[Records for processing Boundary: Start]

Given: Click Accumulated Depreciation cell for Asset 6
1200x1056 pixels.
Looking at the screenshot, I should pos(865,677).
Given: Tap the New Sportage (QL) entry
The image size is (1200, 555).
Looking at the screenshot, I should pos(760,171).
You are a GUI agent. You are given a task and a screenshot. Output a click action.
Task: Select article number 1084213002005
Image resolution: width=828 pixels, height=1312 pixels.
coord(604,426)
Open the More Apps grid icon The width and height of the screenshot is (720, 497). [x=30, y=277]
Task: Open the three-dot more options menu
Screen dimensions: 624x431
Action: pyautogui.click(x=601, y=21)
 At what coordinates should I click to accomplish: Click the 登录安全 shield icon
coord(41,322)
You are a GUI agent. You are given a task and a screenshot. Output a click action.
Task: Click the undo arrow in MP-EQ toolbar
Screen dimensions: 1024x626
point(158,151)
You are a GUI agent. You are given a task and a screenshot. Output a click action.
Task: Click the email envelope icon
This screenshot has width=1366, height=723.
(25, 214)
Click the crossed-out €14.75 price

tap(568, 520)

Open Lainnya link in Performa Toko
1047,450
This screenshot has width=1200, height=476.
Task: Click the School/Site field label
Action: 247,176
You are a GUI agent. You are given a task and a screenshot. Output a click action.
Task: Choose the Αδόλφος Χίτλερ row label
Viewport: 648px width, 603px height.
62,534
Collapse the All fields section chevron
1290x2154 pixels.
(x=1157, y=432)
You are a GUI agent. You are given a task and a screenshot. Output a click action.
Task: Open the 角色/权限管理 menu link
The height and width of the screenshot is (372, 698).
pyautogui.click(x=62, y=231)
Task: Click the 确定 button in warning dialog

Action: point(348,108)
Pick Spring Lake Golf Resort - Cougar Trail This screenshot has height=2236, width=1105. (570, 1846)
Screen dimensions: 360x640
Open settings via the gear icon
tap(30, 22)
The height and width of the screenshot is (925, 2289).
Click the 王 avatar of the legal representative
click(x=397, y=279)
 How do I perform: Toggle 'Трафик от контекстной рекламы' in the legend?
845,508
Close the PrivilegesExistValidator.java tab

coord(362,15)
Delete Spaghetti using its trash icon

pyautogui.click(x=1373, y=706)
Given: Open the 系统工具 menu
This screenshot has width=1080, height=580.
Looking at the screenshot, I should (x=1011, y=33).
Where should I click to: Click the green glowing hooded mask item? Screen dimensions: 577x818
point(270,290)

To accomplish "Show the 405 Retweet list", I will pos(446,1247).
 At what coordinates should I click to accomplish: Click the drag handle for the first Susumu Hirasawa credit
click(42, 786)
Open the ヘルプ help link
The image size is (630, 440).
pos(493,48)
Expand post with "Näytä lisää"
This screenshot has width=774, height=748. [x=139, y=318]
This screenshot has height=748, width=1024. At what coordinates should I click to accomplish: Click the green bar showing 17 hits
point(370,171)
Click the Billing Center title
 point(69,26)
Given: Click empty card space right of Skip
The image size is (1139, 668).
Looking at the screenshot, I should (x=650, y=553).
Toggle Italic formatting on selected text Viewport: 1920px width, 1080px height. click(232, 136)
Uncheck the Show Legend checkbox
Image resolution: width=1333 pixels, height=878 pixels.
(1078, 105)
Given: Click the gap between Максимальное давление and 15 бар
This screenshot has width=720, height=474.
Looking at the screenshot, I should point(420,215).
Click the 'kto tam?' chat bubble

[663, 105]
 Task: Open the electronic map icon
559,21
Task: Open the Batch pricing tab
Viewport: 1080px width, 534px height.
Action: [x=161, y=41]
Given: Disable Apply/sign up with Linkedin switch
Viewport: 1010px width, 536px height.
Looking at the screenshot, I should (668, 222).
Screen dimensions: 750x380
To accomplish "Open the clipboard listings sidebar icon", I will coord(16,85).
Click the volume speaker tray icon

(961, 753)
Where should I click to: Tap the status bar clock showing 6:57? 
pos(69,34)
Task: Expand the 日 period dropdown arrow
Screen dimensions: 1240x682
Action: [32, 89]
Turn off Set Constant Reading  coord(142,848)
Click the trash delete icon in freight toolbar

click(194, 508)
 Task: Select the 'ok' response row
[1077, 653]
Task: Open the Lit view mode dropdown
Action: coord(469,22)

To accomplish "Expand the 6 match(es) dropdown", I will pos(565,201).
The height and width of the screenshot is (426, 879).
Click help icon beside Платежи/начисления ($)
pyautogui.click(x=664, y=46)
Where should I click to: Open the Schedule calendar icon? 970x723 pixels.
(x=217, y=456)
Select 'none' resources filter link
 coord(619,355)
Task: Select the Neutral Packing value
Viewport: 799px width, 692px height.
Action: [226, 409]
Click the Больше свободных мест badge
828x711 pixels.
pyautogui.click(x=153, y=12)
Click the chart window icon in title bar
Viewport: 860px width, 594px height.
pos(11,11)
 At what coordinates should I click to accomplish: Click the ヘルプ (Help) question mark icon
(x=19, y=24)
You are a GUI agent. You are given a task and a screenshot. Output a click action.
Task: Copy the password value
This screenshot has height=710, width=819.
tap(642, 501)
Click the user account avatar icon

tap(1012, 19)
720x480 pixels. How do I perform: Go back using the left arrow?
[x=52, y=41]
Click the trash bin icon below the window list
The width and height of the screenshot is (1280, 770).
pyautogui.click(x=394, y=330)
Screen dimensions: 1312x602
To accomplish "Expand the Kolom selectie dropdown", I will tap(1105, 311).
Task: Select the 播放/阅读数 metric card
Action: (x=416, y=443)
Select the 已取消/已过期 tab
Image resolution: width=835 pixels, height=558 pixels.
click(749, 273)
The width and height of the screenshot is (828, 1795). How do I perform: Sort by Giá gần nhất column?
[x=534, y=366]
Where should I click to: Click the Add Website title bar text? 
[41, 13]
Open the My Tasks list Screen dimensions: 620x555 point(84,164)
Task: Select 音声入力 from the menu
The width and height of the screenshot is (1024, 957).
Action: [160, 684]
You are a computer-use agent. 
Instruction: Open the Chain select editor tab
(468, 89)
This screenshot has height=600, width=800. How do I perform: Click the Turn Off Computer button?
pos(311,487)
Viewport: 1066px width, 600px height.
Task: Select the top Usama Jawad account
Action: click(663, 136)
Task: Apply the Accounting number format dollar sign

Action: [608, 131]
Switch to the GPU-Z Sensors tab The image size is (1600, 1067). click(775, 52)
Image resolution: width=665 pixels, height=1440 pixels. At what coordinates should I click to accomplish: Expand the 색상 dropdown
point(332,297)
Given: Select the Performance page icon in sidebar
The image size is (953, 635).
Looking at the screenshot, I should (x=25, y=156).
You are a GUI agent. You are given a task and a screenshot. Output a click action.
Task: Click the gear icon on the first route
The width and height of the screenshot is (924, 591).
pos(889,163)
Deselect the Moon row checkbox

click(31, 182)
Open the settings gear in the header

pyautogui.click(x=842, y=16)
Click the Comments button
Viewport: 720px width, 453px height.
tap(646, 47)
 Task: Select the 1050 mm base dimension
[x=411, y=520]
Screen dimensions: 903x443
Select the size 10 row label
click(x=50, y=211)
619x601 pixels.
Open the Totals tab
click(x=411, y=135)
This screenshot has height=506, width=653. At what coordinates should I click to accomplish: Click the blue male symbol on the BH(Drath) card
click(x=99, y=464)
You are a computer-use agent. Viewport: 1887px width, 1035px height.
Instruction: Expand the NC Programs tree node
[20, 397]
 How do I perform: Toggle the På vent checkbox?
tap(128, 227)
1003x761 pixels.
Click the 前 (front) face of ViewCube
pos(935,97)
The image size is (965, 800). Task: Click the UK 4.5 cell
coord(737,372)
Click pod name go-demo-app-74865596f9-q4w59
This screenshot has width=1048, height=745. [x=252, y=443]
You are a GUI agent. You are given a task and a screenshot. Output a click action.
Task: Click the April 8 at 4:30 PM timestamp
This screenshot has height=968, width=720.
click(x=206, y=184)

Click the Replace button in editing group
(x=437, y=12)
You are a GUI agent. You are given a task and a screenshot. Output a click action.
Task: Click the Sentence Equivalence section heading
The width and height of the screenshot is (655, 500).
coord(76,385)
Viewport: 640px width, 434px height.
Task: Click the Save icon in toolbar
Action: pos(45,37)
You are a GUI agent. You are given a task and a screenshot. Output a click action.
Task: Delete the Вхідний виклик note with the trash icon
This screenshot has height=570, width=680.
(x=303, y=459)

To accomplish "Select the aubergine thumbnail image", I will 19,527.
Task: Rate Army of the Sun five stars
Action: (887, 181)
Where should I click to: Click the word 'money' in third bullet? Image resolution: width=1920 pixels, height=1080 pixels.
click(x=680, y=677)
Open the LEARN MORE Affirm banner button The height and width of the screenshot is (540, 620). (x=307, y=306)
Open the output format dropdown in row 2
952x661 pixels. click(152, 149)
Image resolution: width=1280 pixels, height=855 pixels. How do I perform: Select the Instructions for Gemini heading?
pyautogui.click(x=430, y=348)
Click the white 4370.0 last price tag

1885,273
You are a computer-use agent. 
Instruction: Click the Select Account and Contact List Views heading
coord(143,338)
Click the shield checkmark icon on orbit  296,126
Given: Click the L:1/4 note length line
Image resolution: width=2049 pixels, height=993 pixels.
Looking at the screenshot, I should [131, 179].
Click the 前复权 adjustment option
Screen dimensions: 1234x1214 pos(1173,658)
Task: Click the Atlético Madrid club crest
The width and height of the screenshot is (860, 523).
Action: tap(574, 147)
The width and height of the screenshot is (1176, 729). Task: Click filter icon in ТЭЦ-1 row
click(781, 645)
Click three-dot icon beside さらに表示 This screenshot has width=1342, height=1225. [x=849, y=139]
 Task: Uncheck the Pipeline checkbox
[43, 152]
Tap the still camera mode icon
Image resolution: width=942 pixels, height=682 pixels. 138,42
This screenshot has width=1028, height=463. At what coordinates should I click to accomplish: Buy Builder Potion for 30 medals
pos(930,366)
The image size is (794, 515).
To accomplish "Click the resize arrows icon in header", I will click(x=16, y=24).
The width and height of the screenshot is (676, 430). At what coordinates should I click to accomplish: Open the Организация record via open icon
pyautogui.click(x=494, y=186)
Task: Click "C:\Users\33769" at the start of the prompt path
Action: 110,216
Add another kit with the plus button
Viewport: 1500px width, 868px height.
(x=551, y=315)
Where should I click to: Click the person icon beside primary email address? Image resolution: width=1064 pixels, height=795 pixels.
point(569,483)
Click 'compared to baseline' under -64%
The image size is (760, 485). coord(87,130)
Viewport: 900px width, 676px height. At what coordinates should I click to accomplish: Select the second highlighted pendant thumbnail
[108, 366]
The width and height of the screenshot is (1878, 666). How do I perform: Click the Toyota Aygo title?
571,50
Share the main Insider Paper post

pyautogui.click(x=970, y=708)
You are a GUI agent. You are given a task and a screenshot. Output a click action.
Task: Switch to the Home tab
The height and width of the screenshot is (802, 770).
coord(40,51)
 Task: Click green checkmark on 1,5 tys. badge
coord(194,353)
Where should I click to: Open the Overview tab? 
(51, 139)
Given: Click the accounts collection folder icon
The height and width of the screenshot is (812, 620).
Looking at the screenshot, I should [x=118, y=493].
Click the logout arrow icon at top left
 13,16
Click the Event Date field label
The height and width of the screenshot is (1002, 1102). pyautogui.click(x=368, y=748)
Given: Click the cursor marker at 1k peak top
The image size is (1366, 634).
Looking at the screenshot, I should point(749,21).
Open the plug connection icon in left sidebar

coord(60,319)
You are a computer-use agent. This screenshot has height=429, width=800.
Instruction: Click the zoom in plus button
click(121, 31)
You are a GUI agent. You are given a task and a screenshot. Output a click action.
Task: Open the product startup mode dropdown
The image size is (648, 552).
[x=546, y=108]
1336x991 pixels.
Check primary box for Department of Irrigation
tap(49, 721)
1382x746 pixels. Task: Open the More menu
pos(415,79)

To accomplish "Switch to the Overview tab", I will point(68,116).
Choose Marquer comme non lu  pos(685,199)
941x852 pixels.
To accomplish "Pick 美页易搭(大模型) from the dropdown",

[Records for processing Boundary: End]

### Work instructions
Look through the entries and find each line that has the string "from". Copy those lines.

### Solution for this exercise
Task: Select 音声入力 from the menu
To accomplish "Pick 美页易搭(大模型) from the dropdown",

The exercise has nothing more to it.